這話就算是打死季楓,季楓也絕對不敢承認,打了個哈哈,季楓道:“周姐這話說出去隻怕是會嚇死一大片人,我可沒那個膽子。”
周妁似笑非笑道:“你不承認也沒用,現在這把柄可是抓在我的手裏。”
季楓這下徹底領教什麽叫女人是老虎,嘀咕一聲,難道陳珞會叫你唱女人是老虎。
聲音很低,含糊不清的,哪裏知道周妁居然耳尖聽到了,嘩啦一聲,杯子裏的水全部潑在了他的臉上。
“住嘴。”這下,周妁是徹底發火了。
好在杯子裏的水早就冷掉了,不然單這一下季楓就得毀容,他目瞪口呆的看著周妁,眼見著這優雅知性的女人遊刃有餘的在一個一個的角色之間轉換著,間或是光鮮豔麗的大明星,間或是善解人意的鄰家姐姐,間或是高高在上的腹黑女王……隻是越是如此,越是感覺到可怕,心想難怪以溫少的手段這麽多年都拿她一點辦法都沒有,他這樣的蝦米角色,自告奮勇的前來衝鋒陷陣隻會自取其辱。

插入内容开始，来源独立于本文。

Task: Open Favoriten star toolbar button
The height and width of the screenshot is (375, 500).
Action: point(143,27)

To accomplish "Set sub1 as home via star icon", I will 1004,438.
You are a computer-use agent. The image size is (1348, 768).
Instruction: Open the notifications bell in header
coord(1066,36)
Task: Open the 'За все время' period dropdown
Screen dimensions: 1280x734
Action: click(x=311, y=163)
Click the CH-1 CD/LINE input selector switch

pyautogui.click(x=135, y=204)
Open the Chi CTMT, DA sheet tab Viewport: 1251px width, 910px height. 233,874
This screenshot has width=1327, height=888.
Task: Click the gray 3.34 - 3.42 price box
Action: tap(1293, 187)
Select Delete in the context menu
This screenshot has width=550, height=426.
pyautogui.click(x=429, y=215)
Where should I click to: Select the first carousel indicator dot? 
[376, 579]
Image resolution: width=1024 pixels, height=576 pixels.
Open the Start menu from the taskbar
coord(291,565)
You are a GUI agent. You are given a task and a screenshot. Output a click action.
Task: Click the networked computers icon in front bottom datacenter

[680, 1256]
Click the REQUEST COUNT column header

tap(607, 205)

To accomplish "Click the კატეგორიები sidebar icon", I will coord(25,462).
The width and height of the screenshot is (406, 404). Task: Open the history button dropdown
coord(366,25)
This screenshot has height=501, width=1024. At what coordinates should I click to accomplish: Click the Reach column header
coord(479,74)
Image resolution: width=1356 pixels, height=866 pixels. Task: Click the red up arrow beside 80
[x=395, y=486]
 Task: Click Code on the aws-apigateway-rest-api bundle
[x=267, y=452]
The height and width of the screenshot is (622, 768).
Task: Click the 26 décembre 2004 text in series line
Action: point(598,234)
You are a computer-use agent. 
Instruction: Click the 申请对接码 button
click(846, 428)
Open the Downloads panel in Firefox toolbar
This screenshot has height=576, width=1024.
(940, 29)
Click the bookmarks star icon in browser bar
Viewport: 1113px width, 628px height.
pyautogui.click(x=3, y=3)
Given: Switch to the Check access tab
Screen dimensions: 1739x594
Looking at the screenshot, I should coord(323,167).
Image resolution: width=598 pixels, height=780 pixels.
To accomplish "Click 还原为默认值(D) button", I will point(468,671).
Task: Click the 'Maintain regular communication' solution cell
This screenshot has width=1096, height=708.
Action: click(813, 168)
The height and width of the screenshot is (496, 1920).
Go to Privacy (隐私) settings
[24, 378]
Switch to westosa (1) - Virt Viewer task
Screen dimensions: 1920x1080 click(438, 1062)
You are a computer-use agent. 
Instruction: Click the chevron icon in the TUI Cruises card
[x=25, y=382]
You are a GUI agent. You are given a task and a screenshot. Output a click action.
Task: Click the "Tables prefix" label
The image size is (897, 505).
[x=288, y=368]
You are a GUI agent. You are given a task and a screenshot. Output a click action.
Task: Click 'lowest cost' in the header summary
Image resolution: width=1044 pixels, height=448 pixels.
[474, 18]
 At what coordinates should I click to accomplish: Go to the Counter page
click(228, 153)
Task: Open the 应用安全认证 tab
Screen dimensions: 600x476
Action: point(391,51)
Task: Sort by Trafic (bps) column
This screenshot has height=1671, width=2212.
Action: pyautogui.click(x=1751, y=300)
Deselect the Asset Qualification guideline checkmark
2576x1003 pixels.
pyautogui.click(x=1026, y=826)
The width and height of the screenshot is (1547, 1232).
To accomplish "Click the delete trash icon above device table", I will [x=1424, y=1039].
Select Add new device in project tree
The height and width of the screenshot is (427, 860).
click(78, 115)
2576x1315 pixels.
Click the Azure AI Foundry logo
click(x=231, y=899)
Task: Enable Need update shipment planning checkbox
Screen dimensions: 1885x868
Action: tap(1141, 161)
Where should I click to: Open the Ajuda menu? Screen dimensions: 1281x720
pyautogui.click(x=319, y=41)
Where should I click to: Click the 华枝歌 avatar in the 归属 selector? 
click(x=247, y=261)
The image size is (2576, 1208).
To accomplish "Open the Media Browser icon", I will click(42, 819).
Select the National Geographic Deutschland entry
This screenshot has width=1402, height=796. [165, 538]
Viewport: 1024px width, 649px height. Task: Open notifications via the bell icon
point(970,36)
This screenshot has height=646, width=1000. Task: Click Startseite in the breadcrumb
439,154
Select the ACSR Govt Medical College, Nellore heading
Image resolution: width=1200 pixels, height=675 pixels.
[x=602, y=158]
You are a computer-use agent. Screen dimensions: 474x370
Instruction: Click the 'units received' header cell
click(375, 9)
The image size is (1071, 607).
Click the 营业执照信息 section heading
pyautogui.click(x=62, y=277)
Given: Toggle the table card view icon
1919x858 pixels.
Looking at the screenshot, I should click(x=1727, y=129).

這般想著,被潑了一臉的茶水季楓也沒半點脾氣,也不敢伸手擦拭臉上的茶水,就這麽任由茶水在臉上流淌著,衝亂了頭發,模糊了眼鏡,打濕了衣服。
“季楓,我把你當朋友,才答應過來陪你喝一杯茶,如果你妄圖得寸進尺的話,就真的太愚蠢了。”周妁冷聲道。
“我隻是,開個玩笑。”季楓聳了聳肩道,不知道是想用這個理由說服自己還是說服周妁。
周妁冷笑:“這個玩笑可真是一點都不好笑,今天的事情,你最好是事後一並忘掉。”
“一定。”季楓趕緊保證道。
“我先走了。”周妁說完這話,隨手拿起桌子上的手機,戴好帽子和墨鏡,單獨離開了包廂。
季楓看著她離開,這才擦了擦額頭上的茶水,卻不知道擦拭的是茶水還是冷汗。
原本還想著將陳珞的情況告知溫少的,現在看來,周妁對陳珞的在乎程度,遠遠的超出了他所預想的範圍。
原本,陳珞在周妁心裏的位置越重要,他現如今告知溫少那邊這裏的情況的價值就越大,但是,一想起剛才周妁那強硬的態度,季楓就不寒而栗,他不敢……他,完全被這個女人給折服了!!